Article Title           : mop_server_bug
Creation Date           : unknown       
Author                  : NCD Technical Support
Last Update             : November 11, 1992
Location	        : NCD-Articles/Host_Systems/DEC_VMS
Expiration Rules        : Applies to VMS and NCDware until further notice.
Location		: NCD-Articles/Host_Systems/VMS
=============================================================================

This article discusses a situation in which NCD's may fail to boot
reliably in a VMS/DECnet environment.  I will discuss why these problems
occur, what the source of the problem is, why it is not NCD's problem,
and how to work around it for now.


In a heavily loaded and possibly erroneously configured Ethernet network,
there exists the possibility of what is known as a "late collision".

While the VMS MOP server software is processing a MOP-load action, if it ever
experiences a late collision, it issues the error message indicating a
"datacheck error",  in a form similar to

	Circuit SVA-0. Load. Line communication error
	%SYSTEM-F-DATACHECK. write check error
	Node = 33.510 (BAEX11). File = MOM$LOAD:XNCD15B.SYS

and then it exits.

Once it exits, the NCD's boot monitor has no one to talk to.  What happens
next depends on the version of the boot monitor:

In boot monitor versions before 2.3.1, if the boot monitor did not receive a
packet in the midst of the MOP stream, it would abandon the load attempt and
make up to 10 retries for a new MOP load.  This was considered a bug, because
there are more frequent cases in which the NCD does not receive a MOP packet
(such as when the packet is dropped by a bridge) but the MOP server is still
present and ready to continue loading.  The bug was evidenced in that the
load would pause for a period of time, during which each MOP load retry by
the boot monitor was handled by the MOP server by its reporting a "line
protocol error".  Ultimately the boot monitor would run out of retries.

In boot monitor versions of 2.3.1 and presumably later, the boot monitor was
corrected such that if it does not receive a MOP packet during a load, it
simply requests the current packet again, up to 10 retries.  This is
considered the right thing to do and it interacts properly with the MOP
server under most circumstances, such as dropped packets.

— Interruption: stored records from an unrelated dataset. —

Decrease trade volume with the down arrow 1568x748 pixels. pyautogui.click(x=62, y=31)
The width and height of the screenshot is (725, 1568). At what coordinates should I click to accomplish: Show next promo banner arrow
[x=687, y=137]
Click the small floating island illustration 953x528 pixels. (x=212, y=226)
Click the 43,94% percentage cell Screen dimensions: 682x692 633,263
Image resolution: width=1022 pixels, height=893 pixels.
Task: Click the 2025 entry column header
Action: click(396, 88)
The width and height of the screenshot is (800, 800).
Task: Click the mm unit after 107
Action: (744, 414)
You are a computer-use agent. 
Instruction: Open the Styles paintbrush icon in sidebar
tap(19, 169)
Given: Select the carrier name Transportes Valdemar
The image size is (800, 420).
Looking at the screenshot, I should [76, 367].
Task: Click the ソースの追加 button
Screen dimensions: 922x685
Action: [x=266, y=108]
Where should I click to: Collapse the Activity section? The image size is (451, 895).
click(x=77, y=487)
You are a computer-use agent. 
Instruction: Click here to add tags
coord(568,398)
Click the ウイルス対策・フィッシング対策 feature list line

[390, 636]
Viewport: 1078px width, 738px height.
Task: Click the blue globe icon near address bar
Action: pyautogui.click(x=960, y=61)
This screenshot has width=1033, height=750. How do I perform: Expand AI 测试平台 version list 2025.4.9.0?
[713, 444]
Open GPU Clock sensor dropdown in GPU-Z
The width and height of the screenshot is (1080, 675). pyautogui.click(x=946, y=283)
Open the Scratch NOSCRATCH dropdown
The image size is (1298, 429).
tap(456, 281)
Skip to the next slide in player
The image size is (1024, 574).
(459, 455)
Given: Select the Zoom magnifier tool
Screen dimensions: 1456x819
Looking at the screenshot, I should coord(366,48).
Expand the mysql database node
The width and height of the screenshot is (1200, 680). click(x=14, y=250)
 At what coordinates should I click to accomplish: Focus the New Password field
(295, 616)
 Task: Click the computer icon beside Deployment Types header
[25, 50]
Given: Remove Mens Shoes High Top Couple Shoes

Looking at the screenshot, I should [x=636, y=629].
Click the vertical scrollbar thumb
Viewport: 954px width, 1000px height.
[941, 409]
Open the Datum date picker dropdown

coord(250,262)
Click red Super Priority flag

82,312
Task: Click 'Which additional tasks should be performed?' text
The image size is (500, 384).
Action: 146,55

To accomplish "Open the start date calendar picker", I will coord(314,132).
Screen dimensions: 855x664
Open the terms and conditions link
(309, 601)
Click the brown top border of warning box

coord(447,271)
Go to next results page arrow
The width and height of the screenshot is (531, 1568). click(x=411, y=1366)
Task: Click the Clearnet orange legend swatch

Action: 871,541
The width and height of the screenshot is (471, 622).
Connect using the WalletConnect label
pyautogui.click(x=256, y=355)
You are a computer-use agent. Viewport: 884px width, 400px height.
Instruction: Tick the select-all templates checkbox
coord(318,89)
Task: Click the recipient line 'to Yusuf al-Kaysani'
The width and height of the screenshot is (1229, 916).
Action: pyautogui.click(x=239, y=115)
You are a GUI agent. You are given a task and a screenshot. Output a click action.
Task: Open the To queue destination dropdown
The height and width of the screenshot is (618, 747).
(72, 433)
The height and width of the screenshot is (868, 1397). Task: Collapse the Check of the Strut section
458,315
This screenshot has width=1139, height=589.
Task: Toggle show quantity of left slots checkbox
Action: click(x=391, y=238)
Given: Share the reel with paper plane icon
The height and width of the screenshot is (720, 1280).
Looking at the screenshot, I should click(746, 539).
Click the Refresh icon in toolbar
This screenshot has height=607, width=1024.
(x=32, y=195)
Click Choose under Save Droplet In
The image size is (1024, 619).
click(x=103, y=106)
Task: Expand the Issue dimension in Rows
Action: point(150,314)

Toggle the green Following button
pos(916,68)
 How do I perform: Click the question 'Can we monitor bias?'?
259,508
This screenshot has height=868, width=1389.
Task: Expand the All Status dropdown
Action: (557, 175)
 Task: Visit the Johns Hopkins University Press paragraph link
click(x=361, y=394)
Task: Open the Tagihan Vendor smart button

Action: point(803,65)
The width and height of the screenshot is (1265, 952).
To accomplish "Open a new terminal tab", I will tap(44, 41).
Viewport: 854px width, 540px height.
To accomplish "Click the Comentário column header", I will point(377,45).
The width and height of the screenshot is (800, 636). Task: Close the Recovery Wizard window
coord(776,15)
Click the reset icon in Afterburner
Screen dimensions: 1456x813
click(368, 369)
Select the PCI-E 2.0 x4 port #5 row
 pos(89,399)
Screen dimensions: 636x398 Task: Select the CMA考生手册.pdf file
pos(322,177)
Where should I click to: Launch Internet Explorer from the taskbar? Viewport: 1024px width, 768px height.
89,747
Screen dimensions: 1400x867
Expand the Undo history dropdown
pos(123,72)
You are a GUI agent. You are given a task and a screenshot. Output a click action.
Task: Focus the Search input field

However, the MOP server software on the VAX is erroneous in the case of a
late collision; it should not exit in this case but should rather either
retransmit the current packet or wait for the receiver to request the current
packet again.

So in the case of a late collision, pre-2.3.1 boot monitors restart the load
at the beginning.  This works because since the MOP server has erroneously
exited, the request for a MOP load is handled by the NML layer, which spawns
a new MOP server process and the load proceeds.

But in the case of a late collision with 2.3.1 boot monitors, the boot
monitor is requesting the current packet but there is no MOP server to
receive the request.  The NML layer gets confused because it is not written
to handle the "current" packet request, and reports errors in a form similar
to

	Circuit SVA-0. Line open error. Line protocol error 
	%MOM-E-BADMOPFCT. Bad MOP function received from target



NCD feels that the 2.3.1 Boot Monitor is correct and that the MOP Server's
characteristic of exiting in the event of a late collision is incorrect.
We also note that the ULTRIX MOP Server does not seem to have the same
problem which reinforces the idea that the VMS MOP server is incorrect.

One of our customers feels the same way and it was through this customer that
the problem was reported to Digital.  We feel that if the appropriate
pressure is applied to Digital, the problem will be fixed sooner, and, so, if
any of your customers are experiencing anything like this, please have them
complain to DEC and offer the DSNlink reference number C911018-1955, under
which this problem report is recorded.


How to Work Around the Problem Until DEC Fixes It
-------------------------------------------------

	-  Disable all the TCP/IP boot states using remote configuration.
	-  Then set "Boot-retry-forever" with remote configuration.

This will have the effect of telling the boot monitor to retry with a new MOP
load request after it has timed out on the 10 current-packet requests.


=============================================================================

This is from the DEC documentation:
-----------------------------------
Errors

  DATACHECK

    write check error

       Facility: SYSTEM, VMS System Services

       Another possible explanation is that the Ethernet hardware
       detected a late collision on a write request.

       User Action: Note the condition. If necessary, modify the source
       program to detect and respond to the condition. This message
       may indicate a hardware error. Check the Ethernet cable and all
       Ethernet controllers for proper operation. If the error persists,
       notify the system manager.